▶ **RECORD LIST**
[start]

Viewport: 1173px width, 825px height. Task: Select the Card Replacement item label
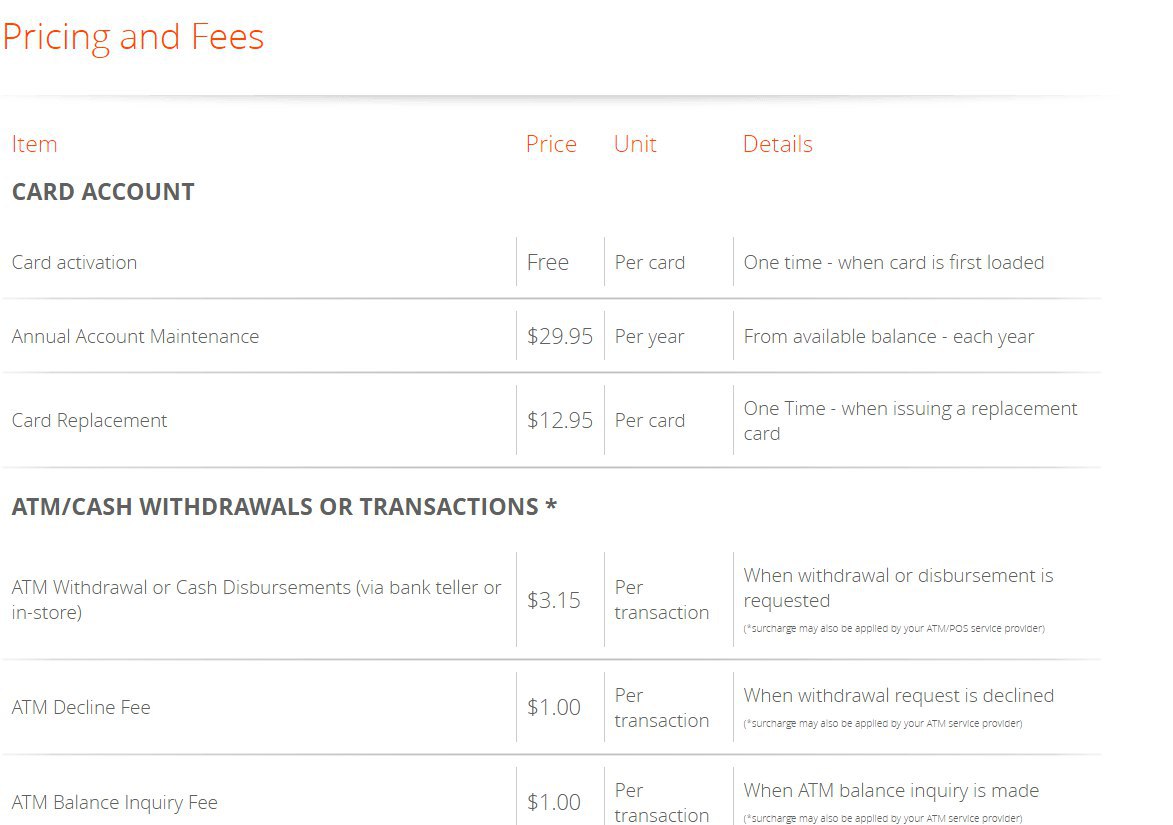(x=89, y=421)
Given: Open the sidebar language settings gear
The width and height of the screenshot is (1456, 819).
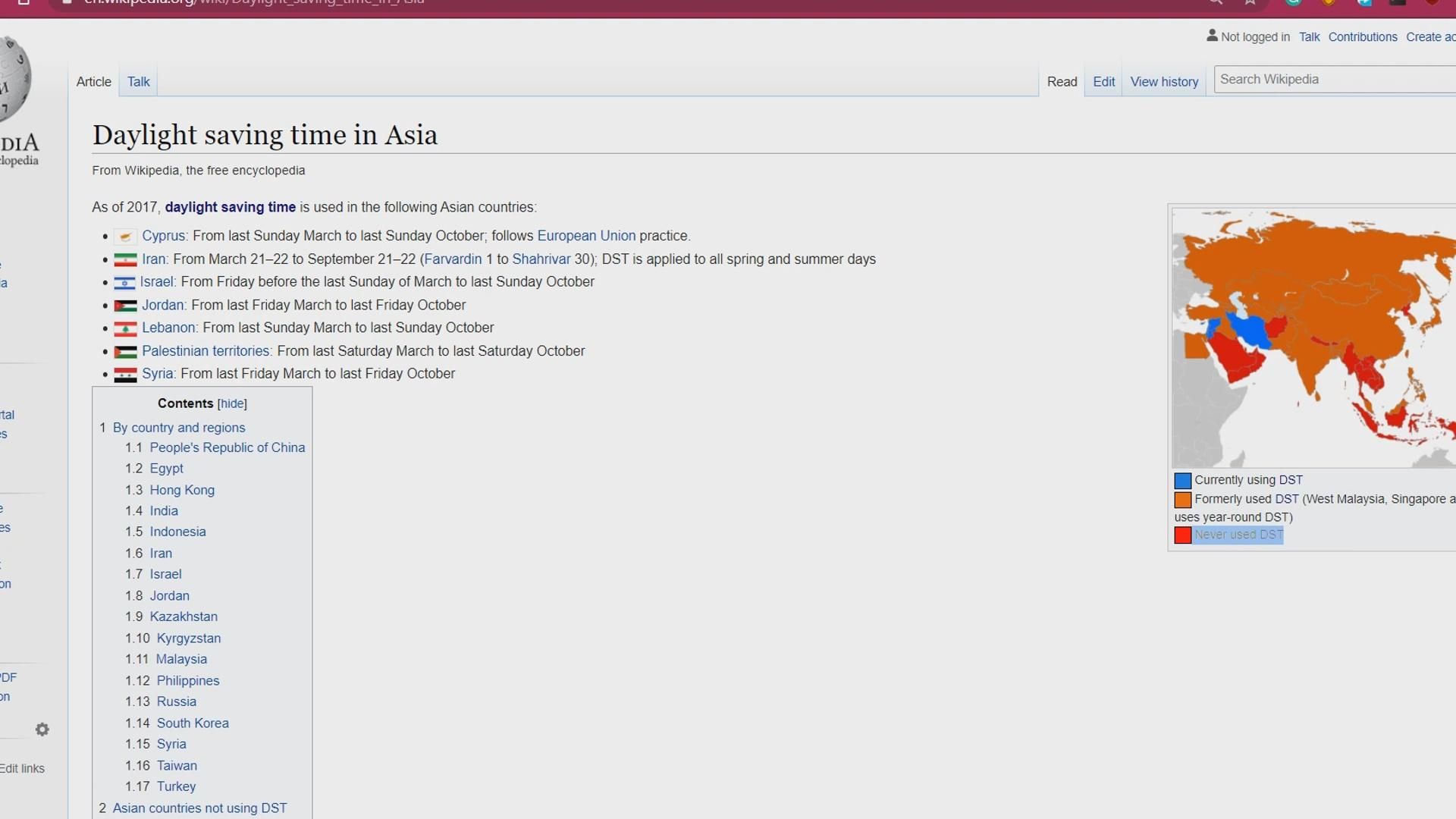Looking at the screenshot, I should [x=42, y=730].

[end]
[start]

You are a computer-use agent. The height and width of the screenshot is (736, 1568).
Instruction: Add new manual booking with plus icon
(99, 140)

[end]
[start]

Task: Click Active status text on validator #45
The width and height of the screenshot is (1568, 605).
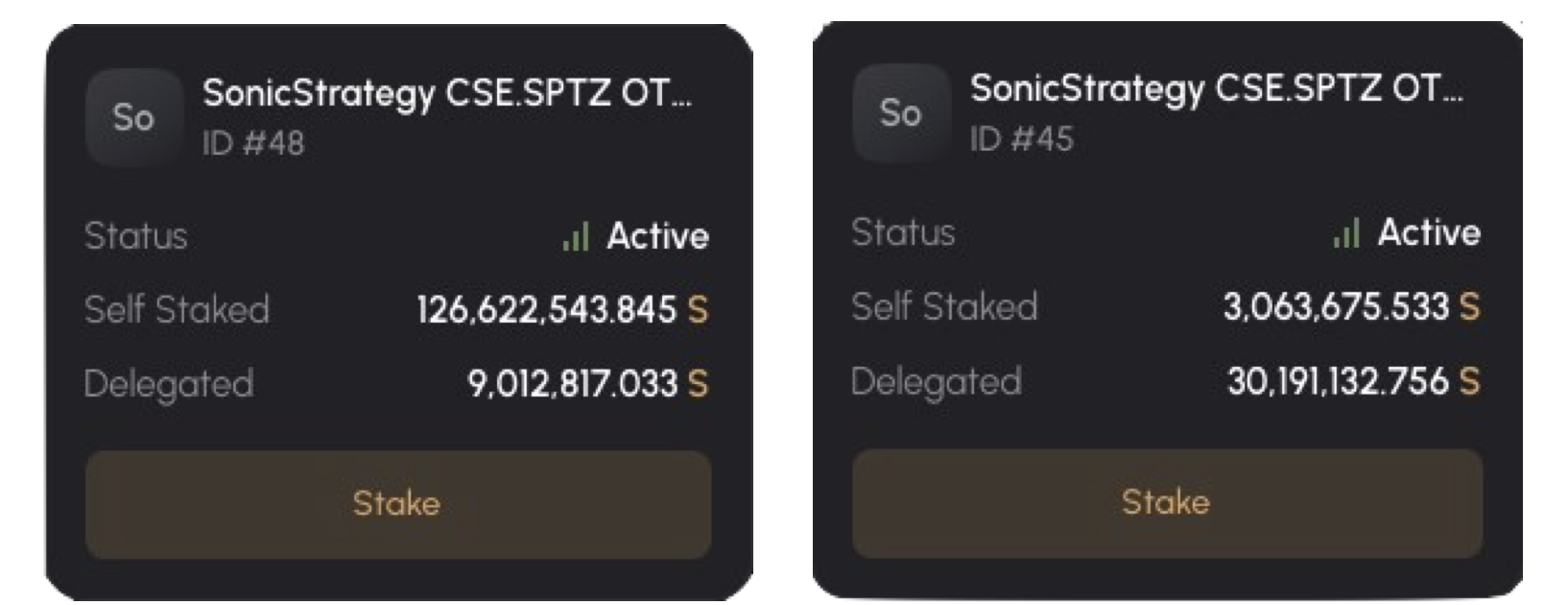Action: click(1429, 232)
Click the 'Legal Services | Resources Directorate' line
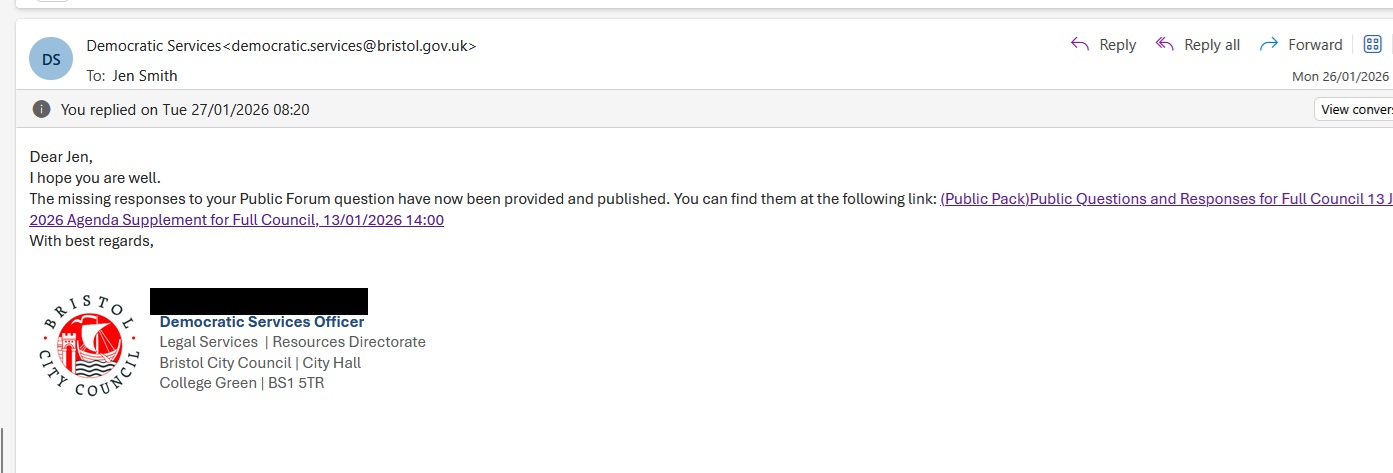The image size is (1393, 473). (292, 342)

[end]

▶ **TASK DETAILS**
Please write out again the material starting at the line containing "Given: Open the" and ending at the line containing "Looking at the", with the pictures left out.

▶ **EXERCISE SOLUTION**
Given: Open the sidebar language settings gear
The width and height of the screenshot is (1456, 819).
Looking at the screenshot, I should [x=42, y=730].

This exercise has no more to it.